Your assignment >>
Of all the lines in these entries, count those that contain "computer" and give only the total.

[Stored data entries]

◆ ◆ ◆ ◆ ◆

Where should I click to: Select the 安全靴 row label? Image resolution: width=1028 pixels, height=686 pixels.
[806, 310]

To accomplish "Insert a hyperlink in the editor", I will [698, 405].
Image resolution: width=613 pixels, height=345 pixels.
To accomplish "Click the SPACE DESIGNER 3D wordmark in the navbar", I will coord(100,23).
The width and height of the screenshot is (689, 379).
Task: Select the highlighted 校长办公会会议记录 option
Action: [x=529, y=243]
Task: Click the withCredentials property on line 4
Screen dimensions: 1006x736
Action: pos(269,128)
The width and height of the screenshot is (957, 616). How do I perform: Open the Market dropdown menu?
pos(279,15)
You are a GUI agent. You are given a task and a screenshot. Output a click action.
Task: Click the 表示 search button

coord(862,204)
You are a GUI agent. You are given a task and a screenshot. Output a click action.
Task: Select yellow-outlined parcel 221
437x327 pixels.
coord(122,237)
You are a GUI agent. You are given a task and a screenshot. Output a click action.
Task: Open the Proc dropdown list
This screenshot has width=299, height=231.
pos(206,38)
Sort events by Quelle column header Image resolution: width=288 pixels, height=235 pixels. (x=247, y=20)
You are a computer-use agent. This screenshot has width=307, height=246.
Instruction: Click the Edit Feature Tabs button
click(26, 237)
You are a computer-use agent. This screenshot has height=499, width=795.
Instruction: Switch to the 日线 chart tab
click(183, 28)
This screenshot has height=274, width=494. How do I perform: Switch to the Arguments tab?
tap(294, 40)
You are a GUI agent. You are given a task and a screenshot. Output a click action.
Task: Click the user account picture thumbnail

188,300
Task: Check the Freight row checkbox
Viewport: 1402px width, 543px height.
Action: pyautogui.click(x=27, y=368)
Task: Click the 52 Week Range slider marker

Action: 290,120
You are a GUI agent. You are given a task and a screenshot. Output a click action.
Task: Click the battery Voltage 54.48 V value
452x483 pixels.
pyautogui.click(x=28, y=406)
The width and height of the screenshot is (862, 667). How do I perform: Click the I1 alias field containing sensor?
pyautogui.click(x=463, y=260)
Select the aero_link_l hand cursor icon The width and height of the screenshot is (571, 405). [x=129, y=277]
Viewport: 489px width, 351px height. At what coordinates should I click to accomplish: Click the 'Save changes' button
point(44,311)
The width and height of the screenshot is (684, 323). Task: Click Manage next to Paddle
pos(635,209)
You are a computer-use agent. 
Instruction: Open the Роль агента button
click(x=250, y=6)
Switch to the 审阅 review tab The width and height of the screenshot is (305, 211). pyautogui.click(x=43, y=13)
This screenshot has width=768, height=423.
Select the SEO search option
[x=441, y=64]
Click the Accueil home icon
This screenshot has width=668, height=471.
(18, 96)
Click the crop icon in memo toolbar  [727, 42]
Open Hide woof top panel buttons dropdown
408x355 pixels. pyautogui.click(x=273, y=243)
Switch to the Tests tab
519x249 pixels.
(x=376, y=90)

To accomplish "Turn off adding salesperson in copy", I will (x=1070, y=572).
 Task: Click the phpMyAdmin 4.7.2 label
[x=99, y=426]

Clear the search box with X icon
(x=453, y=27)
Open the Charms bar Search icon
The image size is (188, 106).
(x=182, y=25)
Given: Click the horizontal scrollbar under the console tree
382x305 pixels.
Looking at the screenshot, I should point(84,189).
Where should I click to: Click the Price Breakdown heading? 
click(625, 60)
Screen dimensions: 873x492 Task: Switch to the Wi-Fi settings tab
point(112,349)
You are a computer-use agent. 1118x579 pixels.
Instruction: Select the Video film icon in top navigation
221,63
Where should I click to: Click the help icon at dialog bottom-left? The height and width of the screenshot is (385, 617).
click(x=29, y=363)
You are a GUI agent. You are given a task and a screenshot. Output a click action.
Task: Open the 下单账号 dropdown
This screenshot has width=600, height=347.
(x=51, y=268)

◆ ◆ ◆ ◆ ◆

Problem solution >>
4